Le lendemain de leur dîner romantique, Stéphane avait eu la bonne surprise de retrouver Émilie à sa porte, vers 22 heures après la sortie de son travail, en ce premier vendredi de juillet.

Émilie arborait ses lunettes bleues, un grand sourire. Ils se firent timidement la bise et il l'invita à entrer. Autour d'un verre, ils bavardèrent et au deuxième, ils se tutoyaient, complices. Ainsi, ils ne virent pas le temps passer quand minuit sonna à la vieille pendule de Stéphane, héritée de sa grand-mère.

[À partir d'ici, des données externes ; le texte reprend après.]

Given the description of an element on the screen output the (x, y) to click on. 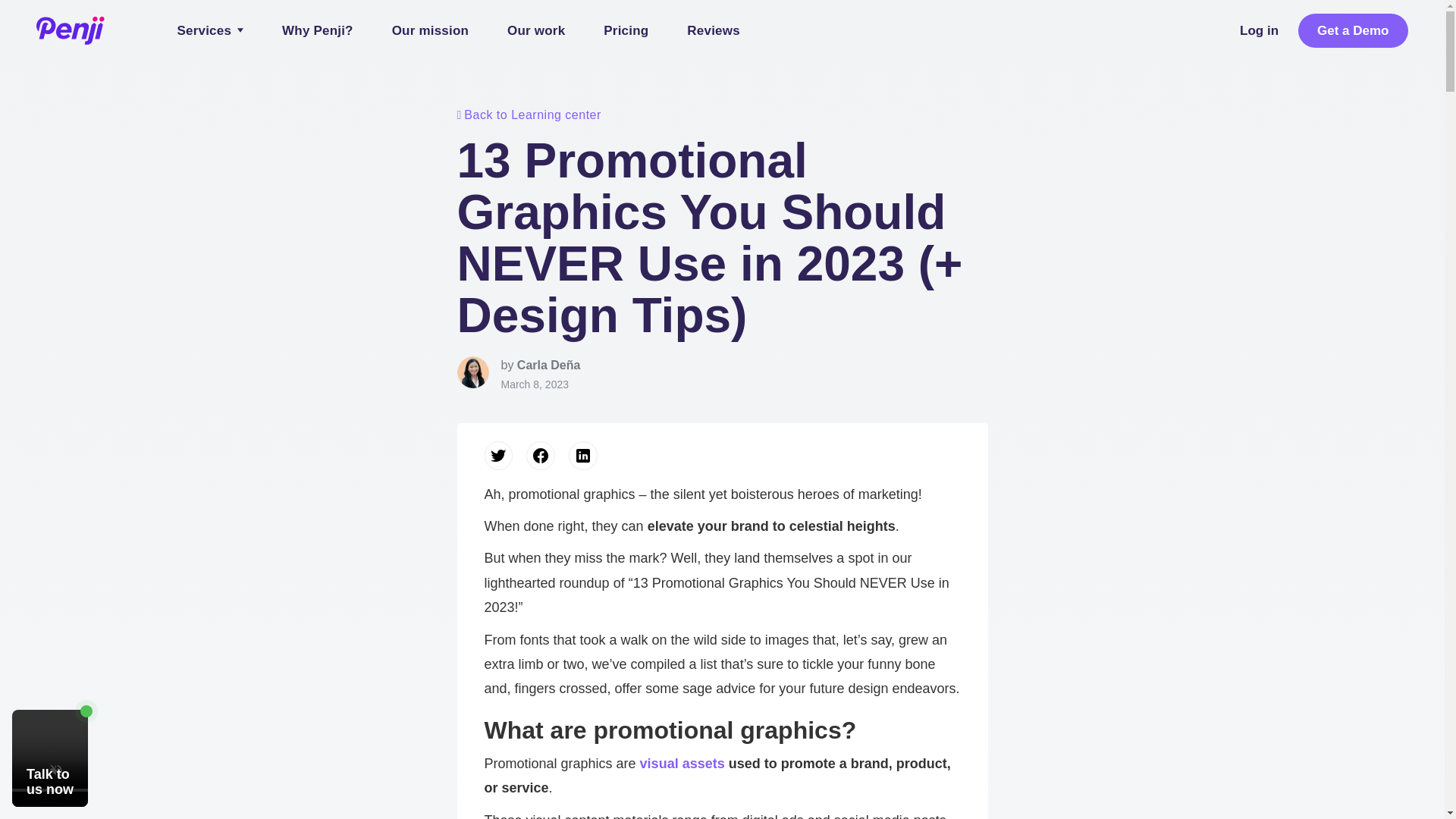
Our work (536, 30)
Our mission (429, 30)
visual assets (682, 763)
Services (210, 30)
Why Penji? (317, 30)
Log in (1259, 30)
Reviews (713, 30)
Back to Learning center (722, 114)
Pricing (626, 30)
Given the description of an element on the screen output the (x, y) to click on. 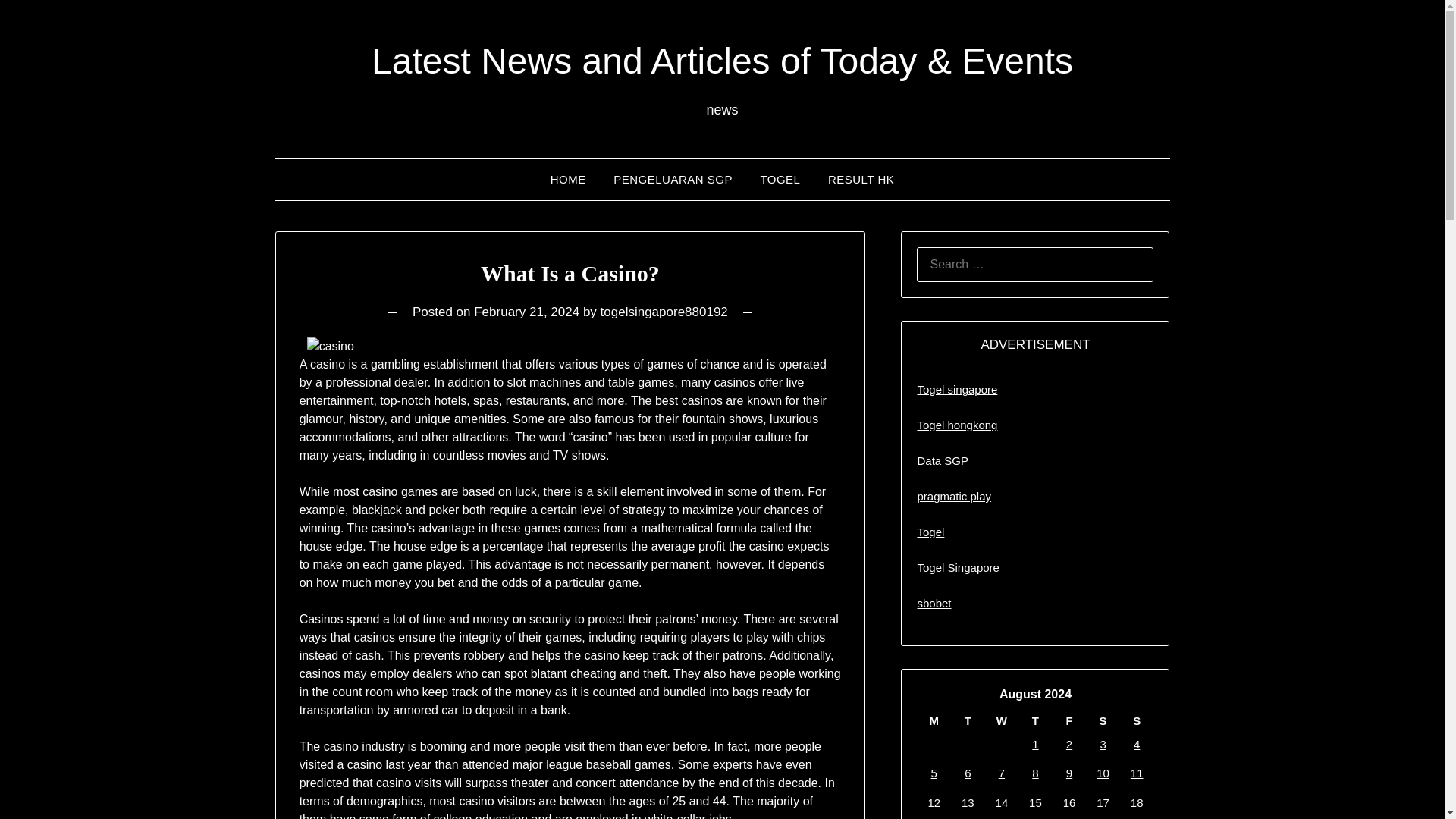
pragmatic play (954, 495)
Sunday (1136, 720)
Togel (930, 531)
Wednesday (1002, 720)
Data SGP (942, 460)
sbobet (933, 603)
Search (38, 22)
PENGELUARAN SGP (672, 178)
Tuesday (967, 720)
Saturday (1102, 720)
Given the description of an element on the screen output the (x, y) to click on. 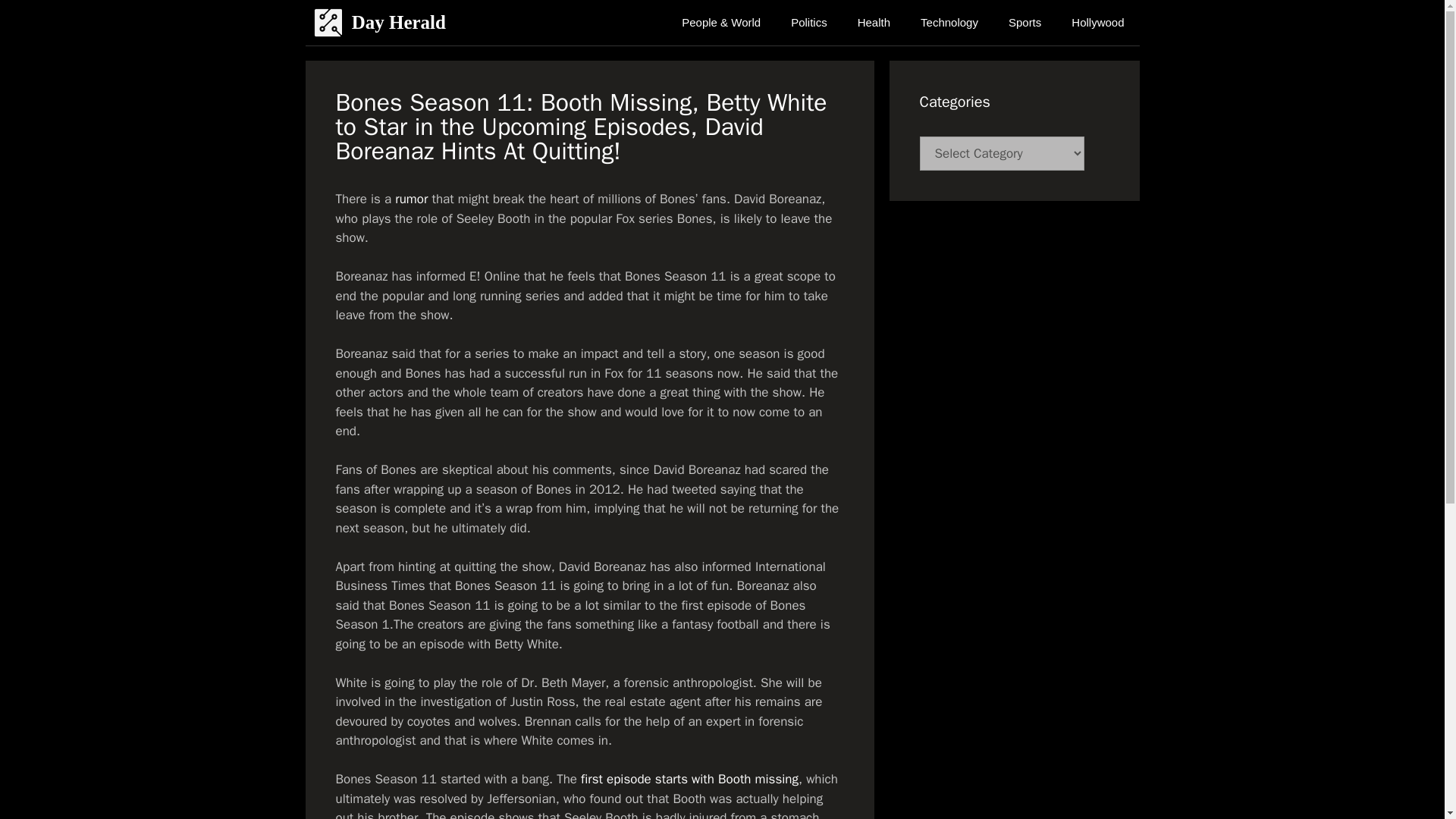
Technology (948, 22)
Health (874, 22)
Hollywood (1097, 22)
Politics (809, 22)
first episode starts with Booth missing (688, 779)
Sports (1024, 22)
Day Herald (398, 22)
rumor (411, 198)
Given the description of an element on the screen output the (x, y) to click on. 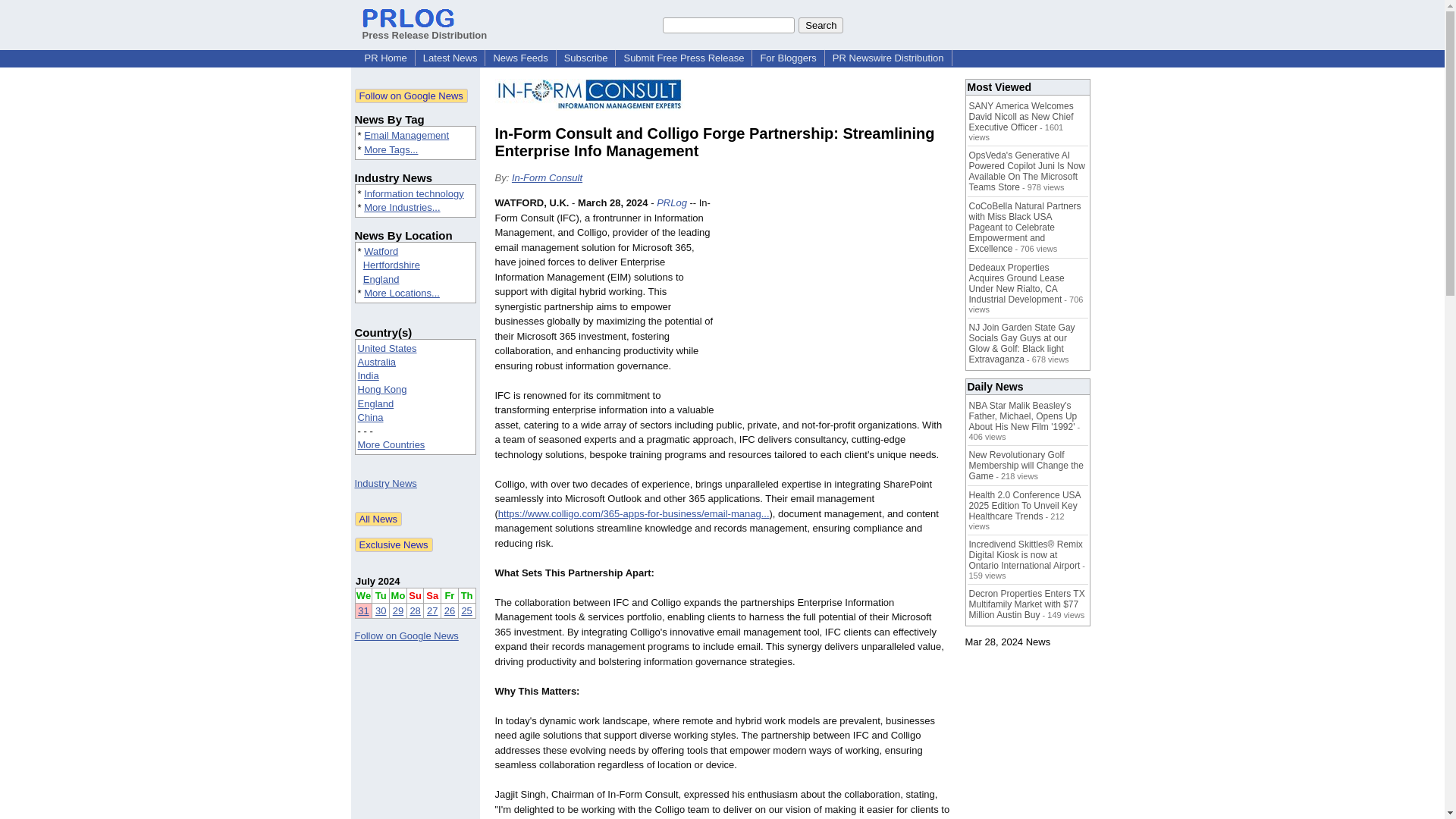
30 (380, 610)
Search (820, 24)
PRLog (671, 202)
Subscribe (585, 57)
Search (820, 24)
Follow on Google News (411, 95)
England (376, 403)
Industry News (385, 482)
For Bloggers (788, 57)
Follow on Google News (406, 635)
Email Management (406, 134)
China (371, 417)
More Countries (391, 444)
Submit Free Press Release (683, 57)
News Feeds (519, 57)
Given the description of an element on the screen output the (x, y) to click on. 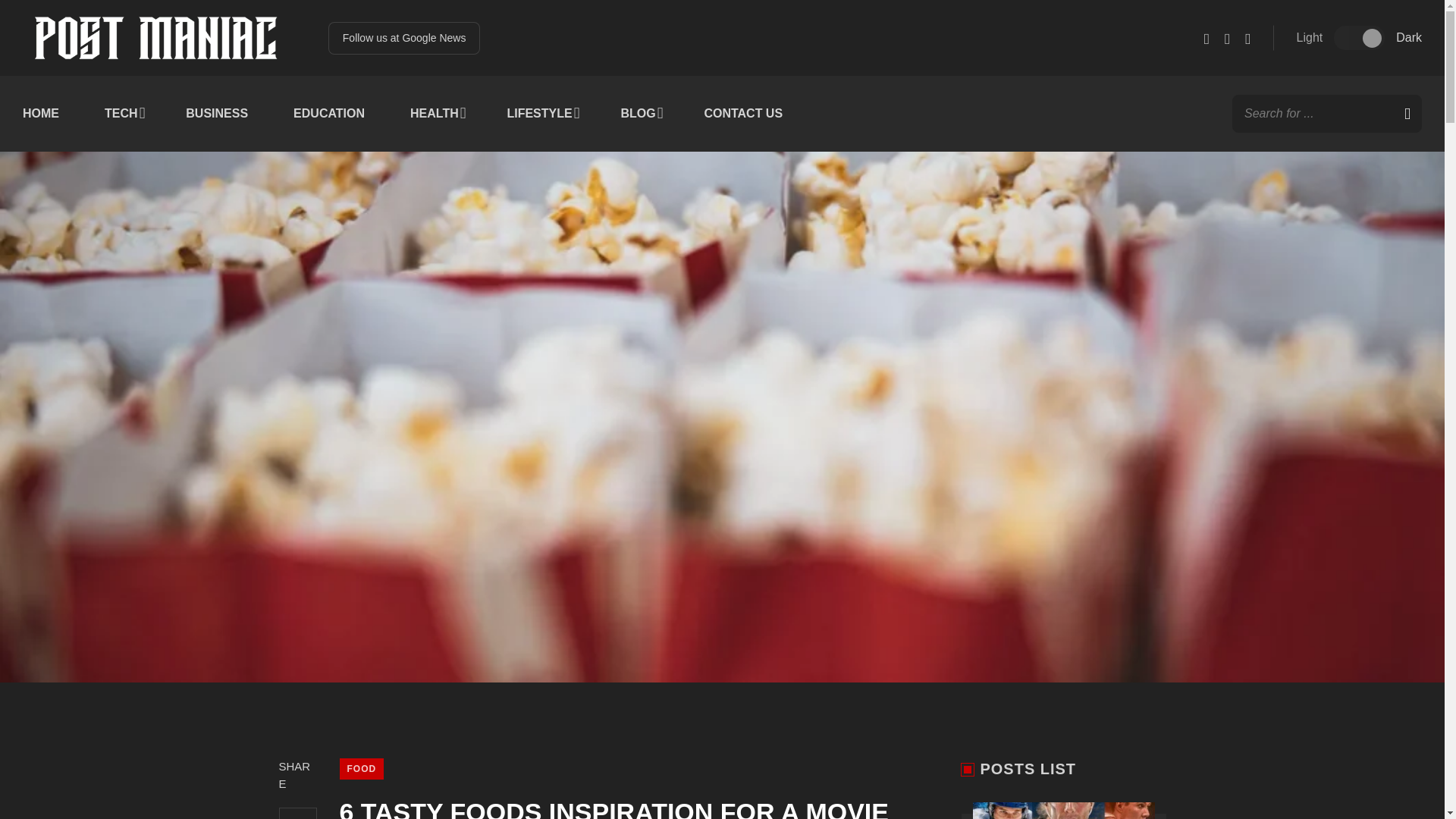
Follow us at Google News (404, 37)
LIFESTYLE (540, 113)
FOOD (361, 768)
CONTACT US (743, 113)
Share on Facebook (298, 813)
EDUCATION (329, 113)
Given the description of an element on the screen output the (x, y) to click on. 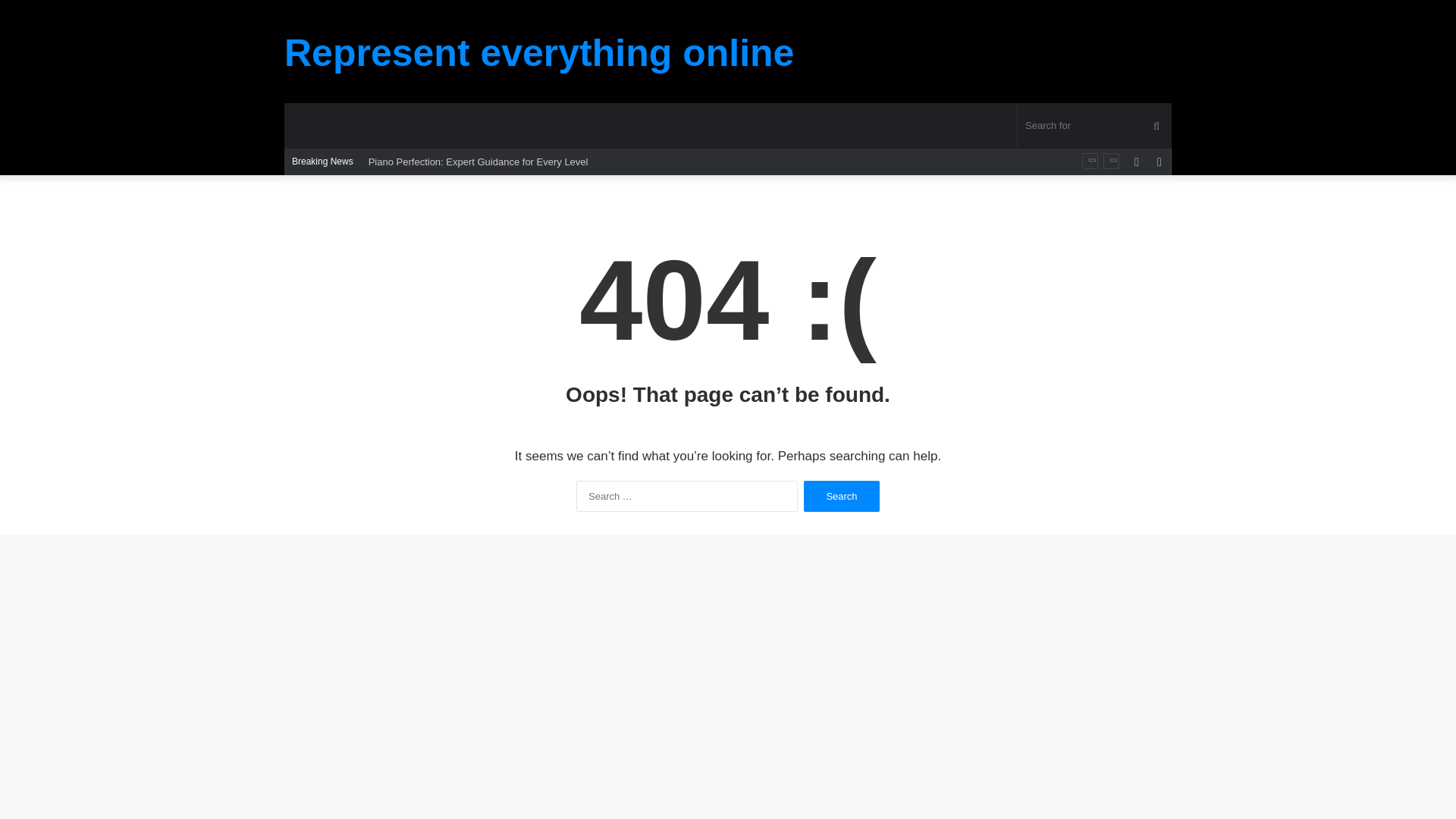
Represent everything online (538, 53)
Search (841, 495)
Search (841, 495)
Search for (1094, 125)
Piano Perfection: Expert Guidance for Every Level (478, 161)
Represent everything online (538, 53)
Search (841, 495)
Given the description of an element on the screen output the (x, y) to click on. 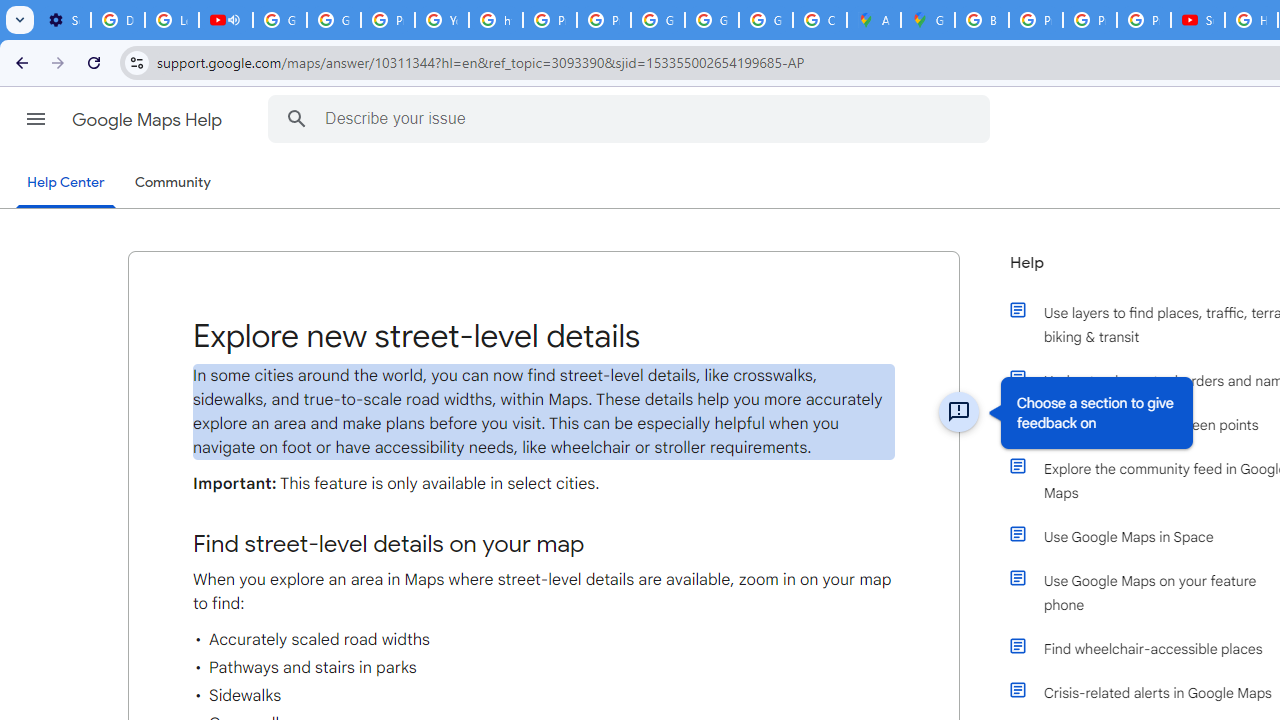
Sidewalks (543, 695)
Important: This feature is only available in select cities. (543, 484)
Google Maps Help (148, 119)
Community (171, 183)
Blogger Policies and Guidelines - Transparency Center (981, 20)
Subscriptions - YouTube (1197, 20)
YouTube (441, 20)
Delete photos & videos - Computer - Google Photos Help (117, 20)
Privacy Help Center - Policies Help (1089, 20)
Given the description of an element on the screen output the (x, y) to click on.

Émilie regardait l'heure et prenant les mains de Stéphane dans les siennes, elle se lança :

« Stéphane, tu sais que je pars en camp lundi pendant dix jours et ce week-end, je ne t'ai pas dit, je retourne dans ma famille où mes parents fêtent leurs trente ans de mariage. Je, excuse moi, je dois rentrer... J'ai de la route à faire demain et je compte me lever tôt.»

Elle avait parlé d'un trait et Stéphane l'écoutait attentivement. Elle se leva en même temps que lui et reprit :

« J'ai très envie de te revoir... »

Émilie n'avait pas lâché ses mains et s'approchant soudain de plus près, elle l'embrassa avec flamme et douceur, tout cela à la fois. Stéphane, tremblant d'émotion, lui ouvrit les bras où elle se blottit avec délice et ils restèrent silencieux quelques instants. A la fin de cette étreinte, Stéphane sourit et chuchota à son oreille :

« J'attendrai le temps qu'il faudra. »

Un court silence encore, puis il reprit :

« Tout de même, il me tarde de te retrouver... »

Il enveloppa délicatement son visage dans ses mains et y déposa deux baisers. Le premier sur le front et le second sur les lèvres tressaillantes d'Émilie. Elle y répondit avec passion, le cœur fondant tandis que ses bras s'abandonnaient le long du corps puis elle s'écarta, les lèvres à portée d'un baiser et murmura dans un souffle :

« Il faut vraiment que j'y aille ! »

Émilie s'esquiva alors, tandis que Stéphane l'observait. A la porte, elle lui glissa deux mots à voix basse, comme susurrés, mais dans un élan d'amour. Le cœur de Stéphane était conquis pour la seconde fois de sa vie et il s'assit en rêvassant. Le bonheur et de nouveau l'attente. Mais qu'importe, son âme brûlait.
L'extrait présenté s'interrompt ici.